To foreclose that possibility, I am proposing a constitutional amendment to prevent Congress from passing a statute to pack the US Supreme Court with more than nine members. If one party gains control of the White House and both houses of Congress, such a move is at least a possibility in the current degraded political atmosphere. If a party successfully packs the Court (as FDR tried to do during the New Deal), such an act would likely lead to yet more packing the next time that the other party controlled the White House and Congress.

To prevent such a tit-for-tat escalation, I propose that Congress should immediately pass and submit to the states for ratification a constitutional amendment to prevent increasing the size of the Supreme Court (and to undo any packing that happens before ratification).

I cannot predict how the politics of this would play out, but I would imagine that any member of Congress who refused to support such an amendment could be plausibly accused of refusing to support it because they hoped to pack the Supreme Court sometime in the future. Of course, that would not be the only reason that can be imagined to oppose the amendment—Glenn Reynolds claims to favor a large Supreme Court of several dozen members—but an inclination to pack would be the likeliest reason for opposition.

Though some Democrats would oppose the amendment because ideally they would like to pack the Court, I wonder how many Democrats trust the Republicans in the future to be less partisan than they would be.
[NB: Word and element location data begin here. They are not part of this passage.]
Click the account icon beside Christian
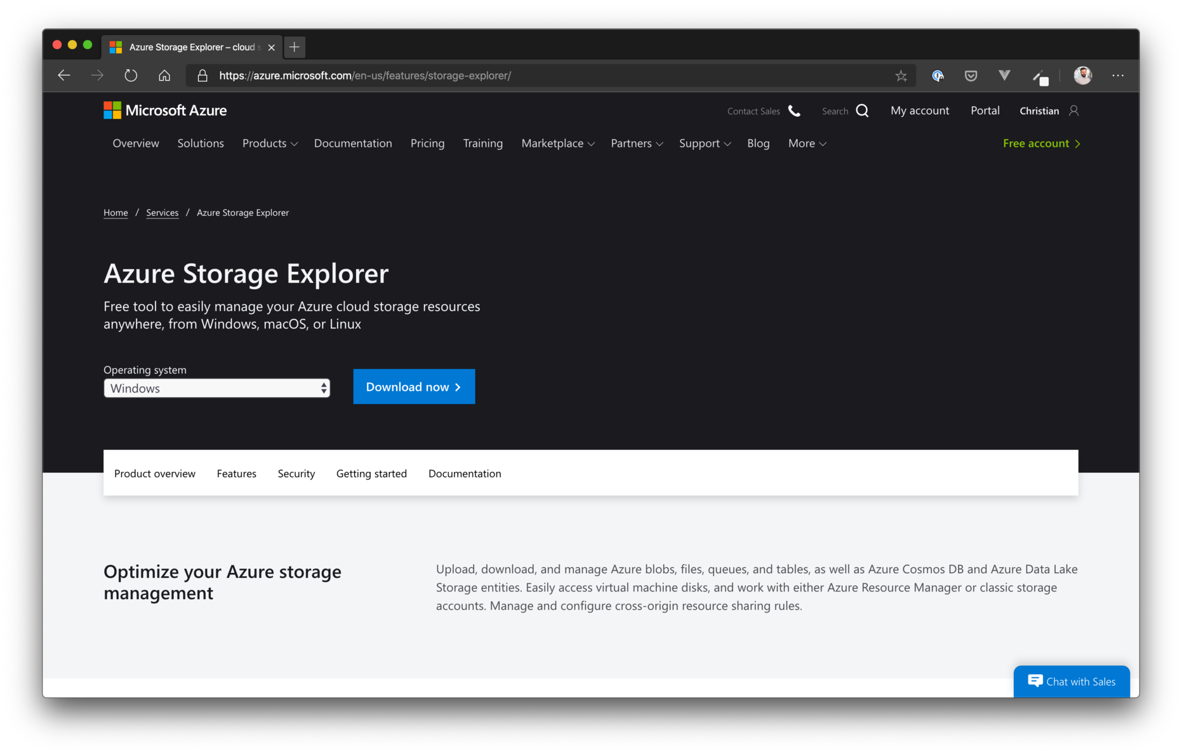The width and height of the screenshot is (1182, 754). pos(1074,111)
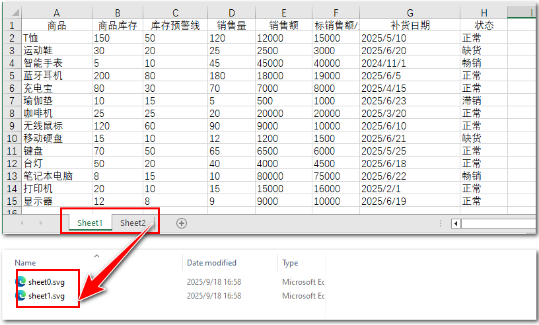Click the horizontal scrollbar left arrow
This screenshot has height=325, width=539.
[456, 223]
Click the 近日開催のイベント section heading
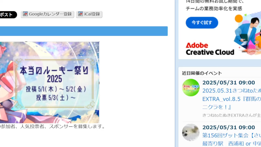The height and width of the screenshot is (147, 261). tap(202, 73)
I don’t sense much trust emanating from either side.

In the long run, to prevent one party controlling the Supreme Court decade after decade, to prevent politically strategic retirement, and to even out presidential opportunities to appoint justices to the Court, I have long favored an additional amendment providing for 18-year or 24-year terms for Supreme Court Justices.
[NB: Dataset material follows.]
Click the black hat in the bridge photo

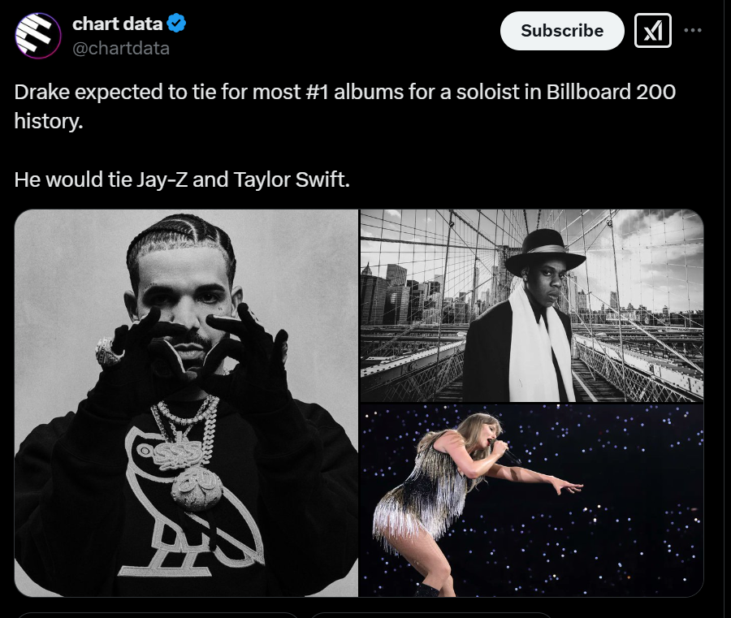coord(544,253)
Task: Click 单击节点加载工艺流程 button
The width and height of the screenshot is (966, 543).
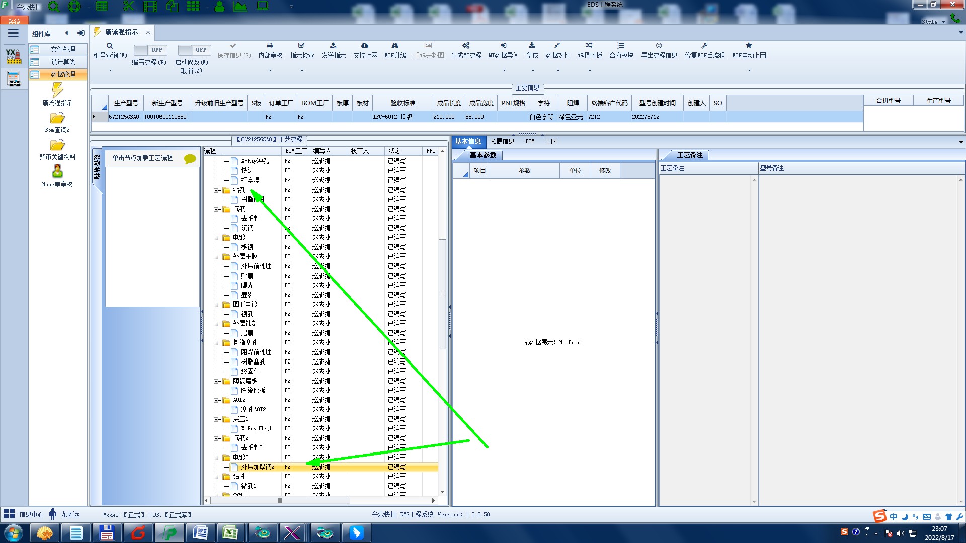Action: click(142, 158)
Proposed Amendment Against Packing the Supreme Court

Section 1 [Size].

The size of the Supreme Court of the United States shall be nine members, consisting of one Chief Justice and eight Associate Justices, though from time to time one or more of these nine offices may be vacant.

Section 2 [Senior Status].

A Justice who has accepted senior status or another form of partial retirement from the Supreme Court shall not be counted as holding one of the nine judicial offices on that Court. Such a Justice is barred from participating as a Supreme Court Justice both in cases before the Supreme Court and in the adoption of judicial rules, but may be involved in cases before lower federal courts when properly assigned.
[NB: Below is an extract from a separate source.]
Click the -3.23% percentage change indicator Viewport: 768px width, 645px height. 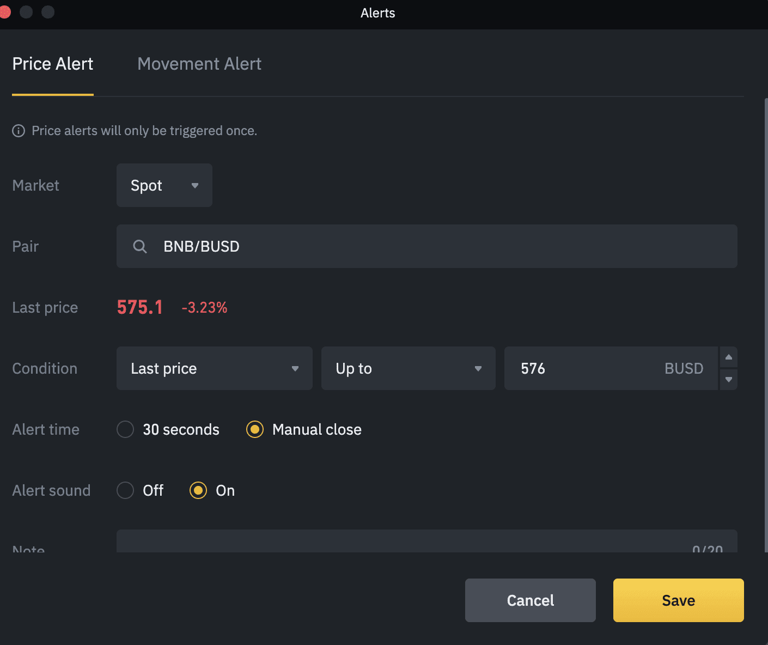pos(204,308)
Section 3 [Repealing Any Increase].

If before this amendment is ratified by the States, the size of the Supreme Court has been increased by statute or constitutional amendment to more than nine members, once this amendment is ratified, those additional judicial offices beyond the nine in place in 2018 are void. The then current holders of those newer offices would be immediately removed from the Supreme Court, no matter whether they were appointed to the Supreme Court before or after any Justices sitting in the pre-existing nine offices. A Justice removed from the Supreme Court under this section may continue to serve as a federal judge during good behavior. On leaving the Supreme Court, such a removed Justice may choose to accept and fill any vacant Article III judgeship, without further nomination to that particular judgeship by the President and without the advice and consent of the Senate.

Section 4 [Enforcement].

The Congress shall have the power to enforce this article by appropriate legislation and the Supreme Court shall have the power to enforce this article by appropriate judicial rulemaking consistent with that legislation.